`Clean' Party Gains as Japan's Leaders Falter
TOKYO
EVER since former female TV newscaster Yuriko Koike won a seat in Japan's parliament, she has wondered at times if she is Japanese.
As a member of the upstart Japan New Party (JNP), she helped the party capture four seats last July, a modest victory that sent a small shock through Nagatocho, the site of parliament, considering the party had been founded only two months earlier.
"I'm sort of a gaijin [foreigner] in the world of Nagatocho," she says, but not because she is a woman in what she calls an "all-boys club." Rather, her alien status came with her party's image as squeaky-clean in a political world whose dark side has become more and more prominent in the past year.

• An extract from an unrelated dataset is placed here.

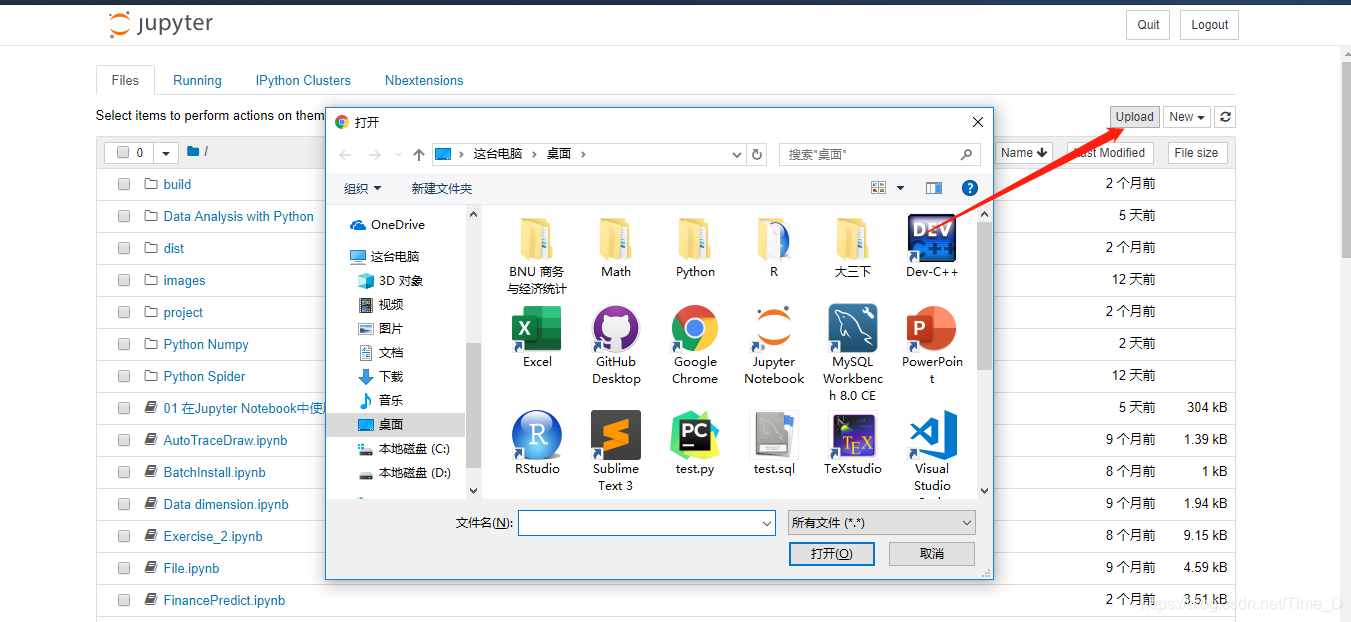Toggle the select-all checkbox above the file list
Viewport: 1351px width, 622px height.
123,151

The JNP's popularity has risen during recent months in almost direct proportion to the week-by-week revelations of deep-rooted corruption in the governing Liberal Democratic Party (LDP).

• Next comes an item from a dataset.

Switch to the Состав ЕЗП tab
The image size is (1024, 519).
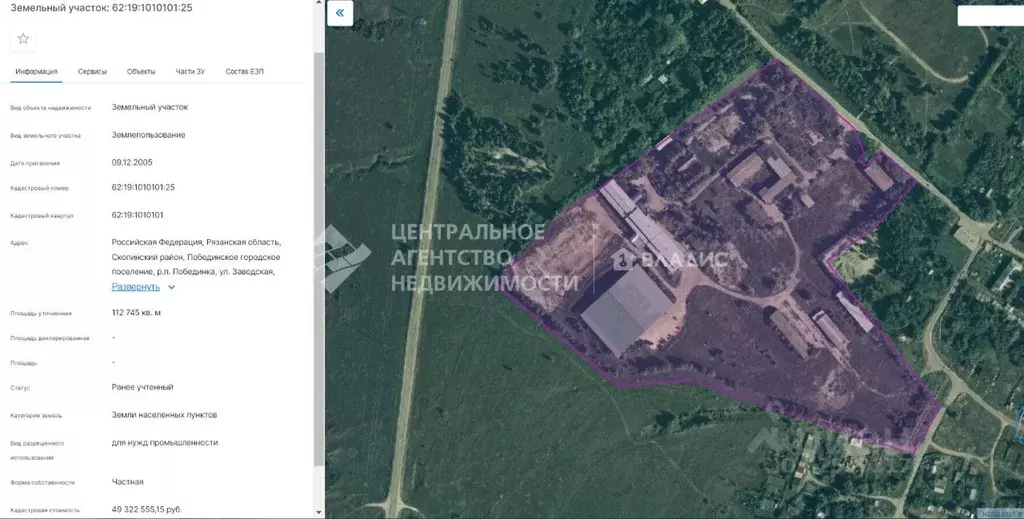pos(245,72)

Public prosecutors, marshaling hundreds of investigators, uncovered a stash of bonds and gold bars in the home of former LDP kingpin Shin Kanemaru, who allegedly received bribes from construction companies. Investigators also found a list of pork-barrel payoffs from one company to LDP politicians.
These latest scandals have created a public outrage that has helped the JNP earn a 17 percent popularity rating, second only to the LDP, support for which has dipped below 50 percent. One poll revealed that the LDP has lost 27 percent of its supporters, with one-quarter of those now backing the JNP. All parties but the JNP have lost support as a result of public distrust of politicians.
As a result, the JNP could win big in elections expected later this year and could be the first opposition party to seriously threaten the LDP's 38-year reign.
A sure sign of the LDP's distress is that it is openly attacking JNP founder Morihiro Hosokawa, a former LDP member who was a popular governor and served in parliament's upper house.
"I don't want people to think that Hosokawa is one of the good guys," says Taku Yamasaki, a prominent LDP member who says he is a longtime friend of the JNP leader. He says the newly formed party is still so fragile that "it looks like glass and you never know when it is going to break."
The LDP also is probing the longtime opposition Japan Socialist Party, which recently was accused of receiving regular payments from the former Communist Party of the Soviet Union. The LDP has even sent investigators to Moscow to search records.
The JNP's attraction is that it offers an alternative conservative party with fresh, clean faces. But its main appeal is its anticorruption campaign. It also tries to woo young, urban voters by favoring imports of foreign rice, decongesting Tokyo and its powers, revising the Constitution, and setting a quota (20 percent) for women as party candidates.
Mr. Hosokawa, a former journalist, cites the recent uncovering of Mr. Kanemaru's hoard of wealth as indicative of the LDP's widespread corruption. "The Kanemaru crime will lead to a political revolution," he says.
The JNP's popularity has risen faster than Hosokawa expected because of the arrest and jailing of Kanemaru in March. The party plans to field candidates for all 512 seats in the coming lower house election.
Public prosecutors have dug up so many documents of payoffs to the LDP that the party's leaders are suddenly taking political reform more seriously to avoid a split in its ranks and to co-opt JNP supporters.
"The LDP is in a pinch," Mr. Yamasaki says. "Politics are in a very fluid state now. We have to regain public confidence. Political reform is really needed."
The JNP is targeting secrecy as well as graft. Ms. Koike says the parliament is very much like Japan's Kabuki theater, with scripted confrontations, hidden stagehands, and many of the actors (politicians) inheriting the profession of their fathers.
"But there is one big difference between Kabuki and the Japanese parliament. Kabuki is worth paying for, worth preserving as a national Japanese art, but the parliament is not."
The young party has been advertising for people who wanted to be candidates. Of about 500 applicants, more than 50 have been groomed. Of 20 JNP candidates selected so far, the average age is under 42, an unusual step in age-conscious Japan.
In addition, the party opened a school for would-be women politicians in February, attracting 100 trainees. "The JNP has offered opportunities for ordinary but politically talented citizens to participate in politics," Koike says.
She cites the recent decision by a foreign service officer, Masako Owada, to marry the crown prince as inspiration for women in the party. "In the age when a career woman in a Calvin Klein suit is going to become the crown princess, it is ridiculous that Japanese women should walk three steps behind men," she says.
The JNP, which lacks the immense financial backing enjoyed by the LDP, still faces an uphill battle if the Japanese economy picks up steam and the LDP is able to put its scandals behind it. Koike admits that the JNP's popularity may be based somewhat on the failures of old parties rather than the JNP's strengths.
"It is my mission to let the normal people know about the secrecy and mystery of our parliament," Koike says.
"We can never change Japanese politics until we change the consciousness of Japanese voters."